Social Sciences, asked by pabitraroy587, 7 months ago

who wrote social theory

Answers

Answered by sahinparveen10
0

Answer:

Robert K. Merton

Social Theory and Social Structure (STSS) was a landmark publication in sociology by Robert K. Merton. It has been translated into close to 20 languages and is one of the most frequently cited texts in social sciences.
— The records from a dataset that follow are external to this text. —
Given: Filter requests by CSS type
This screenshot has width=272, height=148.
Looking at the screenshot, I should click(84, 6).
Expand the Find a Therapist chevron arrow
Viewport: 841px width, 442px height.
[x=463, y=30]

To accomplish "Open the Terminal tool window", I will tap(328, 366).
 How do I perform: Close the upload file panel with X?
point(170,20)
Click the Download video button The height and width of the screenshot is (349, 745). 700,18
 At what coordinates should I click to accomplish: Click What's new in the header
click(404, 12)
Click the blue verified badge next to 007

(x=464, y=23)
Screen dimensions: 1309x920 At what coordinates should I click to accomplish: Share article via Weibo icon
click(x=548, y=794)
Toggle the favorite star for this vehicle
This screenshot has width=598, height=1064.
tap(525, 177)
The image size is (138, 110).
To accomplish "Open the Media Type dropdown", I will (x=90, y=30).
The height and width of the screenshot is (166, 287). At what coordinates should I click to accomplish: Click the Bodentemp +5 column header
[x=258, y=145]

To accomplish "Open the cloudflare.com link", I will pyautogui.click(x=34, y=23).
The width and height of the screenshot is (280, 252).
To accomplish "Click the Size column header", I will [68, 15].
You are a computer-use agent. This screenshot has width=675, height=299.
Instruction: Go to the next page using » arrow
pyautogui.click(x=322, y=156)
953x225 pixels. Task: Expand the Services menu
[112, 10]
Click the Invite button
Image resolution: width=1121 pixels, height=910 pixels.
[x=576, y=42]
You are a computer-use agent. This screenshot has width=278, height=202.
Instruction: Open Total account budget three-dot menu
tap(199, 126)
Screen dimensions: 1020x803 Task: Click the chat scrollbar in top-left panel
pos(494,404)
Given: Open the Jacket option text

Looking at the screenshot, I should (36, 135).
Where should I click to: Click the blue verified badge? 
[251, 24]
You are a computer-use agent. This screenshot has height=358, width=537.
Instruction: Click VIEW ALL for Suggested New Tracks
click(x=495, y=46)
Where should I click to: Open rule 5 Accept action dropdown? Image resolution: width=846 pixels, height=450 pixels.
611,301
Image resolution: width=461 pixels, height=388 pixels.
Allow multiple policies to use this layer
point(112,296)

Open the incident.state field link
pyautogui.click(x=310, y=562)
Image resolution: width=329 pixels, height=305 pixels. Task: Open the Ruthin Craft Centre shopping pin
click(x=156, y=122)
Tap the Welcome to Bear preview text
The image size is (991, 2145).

Answered by ItzAwesomeGirl
5

Answer:

Social theory refers to ideas, arguments, hypotheses, thought-experiments and explanatory speculations about how and why human societies—or elements or structures of such societies—come to be formed, change, and develop over time or disappear. Usually supported in research institutions as a core component of the discipline of sociology, social theory most commonly encompasses the range of explanatory concepts, analytical tools, and heuristic devices on which sociologists and social scientists draw in their efforts to interpret statistical or qualitative data about particular empirical social phenomena. Social theory in this relatively narrowly delimited sense is usually thought of as more or less synonymous with the term “sociological theory.” But many common understandings of the scope of the field also imply a wider range of reference than this. Social theory can name general sources of ideas about social phenomena relevant to other disciplines of the social sciences and humanities, such as anthropology, political science, economics, history, cultural and media studies, and gender studies. And social theory can also be thought of as incorporating normative concerns bearing on debates about desirable ends or values of social life—about how social life ideally “ought to be”—in ways that overlap closely with concerns in the fields of moral, political, and legal philosophy.